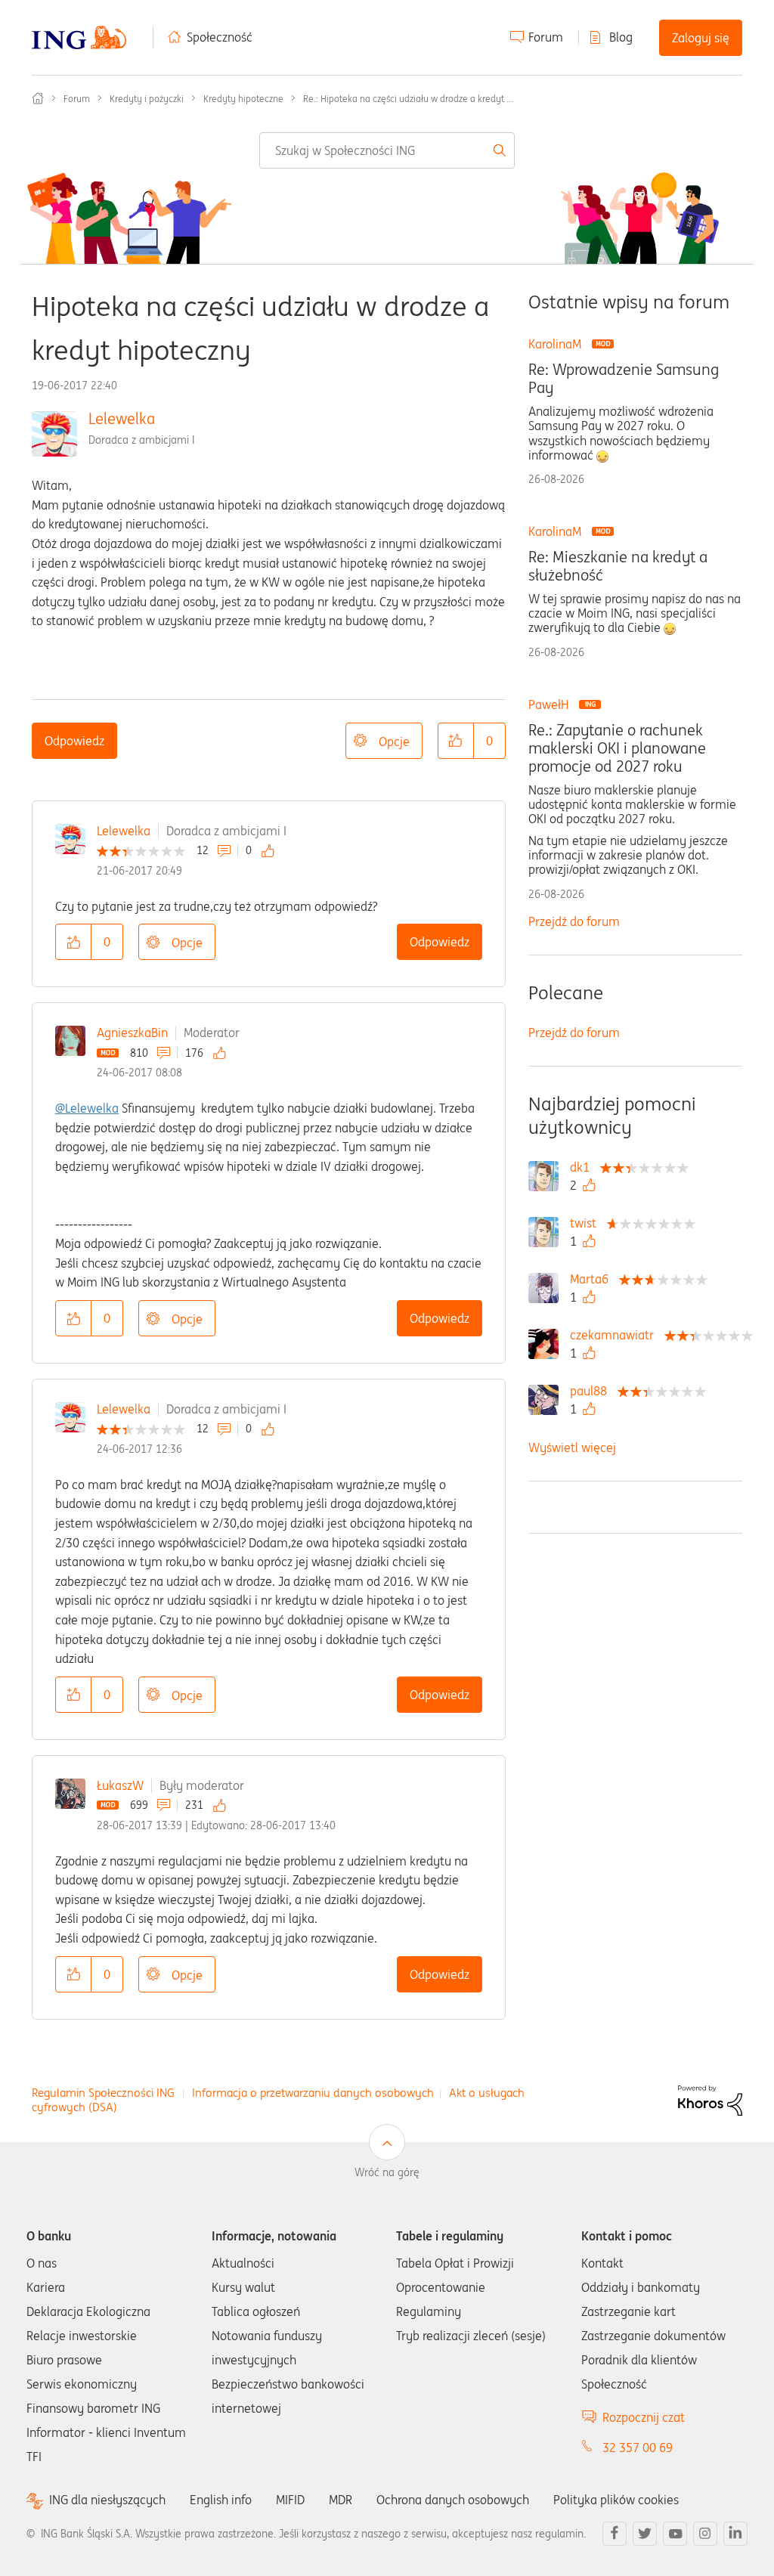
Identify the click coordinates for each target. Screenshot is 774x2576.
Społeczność (219, 37)
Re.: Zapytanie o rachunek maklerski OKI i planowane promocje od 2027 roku (617, 748)
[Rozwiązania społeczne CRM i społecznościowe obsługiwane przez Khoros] (710, 2099)
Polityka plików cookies (616, 2499)
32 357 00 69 (637, 2447)
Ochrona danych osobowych (452, 2499)
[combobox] (387, 150)
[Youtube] (675, 2534)
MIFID (290, 2499)
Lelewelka (121, 418)
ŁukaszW (120, 1785)
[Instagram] (705, 2534)
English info (221, 2499)
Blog (621, 37)
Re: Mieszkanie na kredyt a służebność (617, 566)
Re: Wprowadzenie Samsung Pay (623, 379)
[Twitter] (645, 2534)
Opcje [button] (394, 741)
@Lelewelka (87, 1108)
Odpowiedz (74, 740)
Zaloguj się (700, 37)
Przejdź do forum (574, 921)
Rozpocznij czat (643, 2417)
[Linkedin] (735, 2534)
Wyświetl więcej (572, 1447)
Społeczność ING (38, 98)
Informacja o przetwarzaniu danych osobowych (313, 2092)
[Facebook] (614, 2534)
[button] (456, 741)
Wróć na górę (387, 2172)
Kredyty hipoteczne (243, 98)
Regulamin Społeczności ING (103, 2092)
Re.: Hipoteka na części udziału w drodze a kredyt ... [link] (408, 98)
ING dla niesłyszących (107, 2500)
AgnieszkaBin (132, 1032)
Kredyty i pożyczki (147, 98)
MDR (340, 2499)
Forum (545, 37)
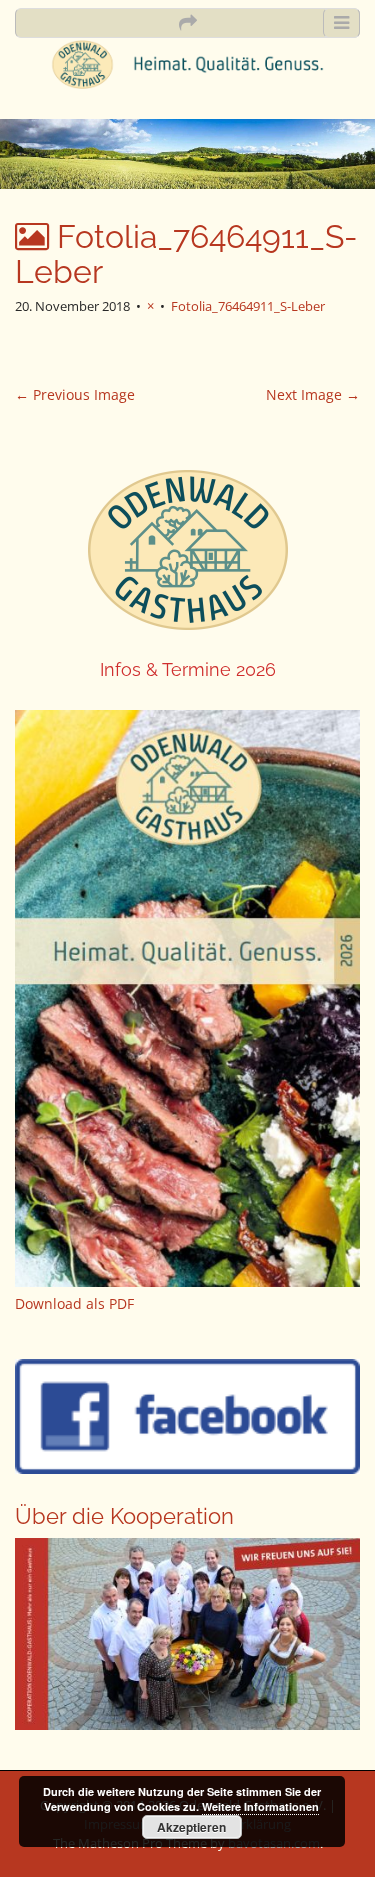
::::
> WORK TASK: Because pictures are not wanted, give every entry above again exactly without them.

> REPLY TO THE EXERCISE:
Identify the click coordinates for each target. Screenshot is 774x2576.
Społeczność (219, 37)
Re.: Zapytanie o rachunek maklerski OKI i planowane promocje od 2027 roku (617, 748)
[Rozwiązania społeczne CRM i społecznościowe obsługiwane przez Khoros] (710, 2099)
Polityka plików cookies (616, 2499)
32 357 00 69 (637, 2447)
Ochrona danych osobowych (452, 2499)
[combobox] (387, 150)
[Youtube] (675, 2534)
MIFID (290, 2499)
Lelewelka (121, 418)
ŁukaszW (120, 1785)
[Instagram] (705, 2534)
English info (221, 2499)
Blog (621, 37)
Re: Mieszkanie na kredyt a służebność (617, 566)
Re: Wprowadzenie Samsung Pay (623, 379)
[Twitter] (645, 2534)
Opcje [button] (394, 741)
@Lelewelka (87, 1108)
Odpowiedz (74, 740)
Zaloguj się (700, 37)
Przejdź do forum (574, 921)
Rozpocznij czat (643, 2417)
[Linkedin] (735, 2534)
Wyświetl więcej (572, 1447)
Społeczność ING (38, 98)
Informacja o przetwarzaniu danych osobowych (313, 2092)
[Facebook] (614, 2534)
[button] (456, 741)
Wróć na górę (387, 2172)
Kredyty hipoteczne (243, 98)
Regulamin Społeczności ING (103, 2092)
Re.: Hipoteka na części udziału w drodze a kredyt ... [link] (408, 98)
ING dla niesłyszących (107, 2500)
AgnieszkaBin (132, 1032)
Kredyty i pożyczki (147, 98)
MDR (340, 2499)
Forum (545, 37)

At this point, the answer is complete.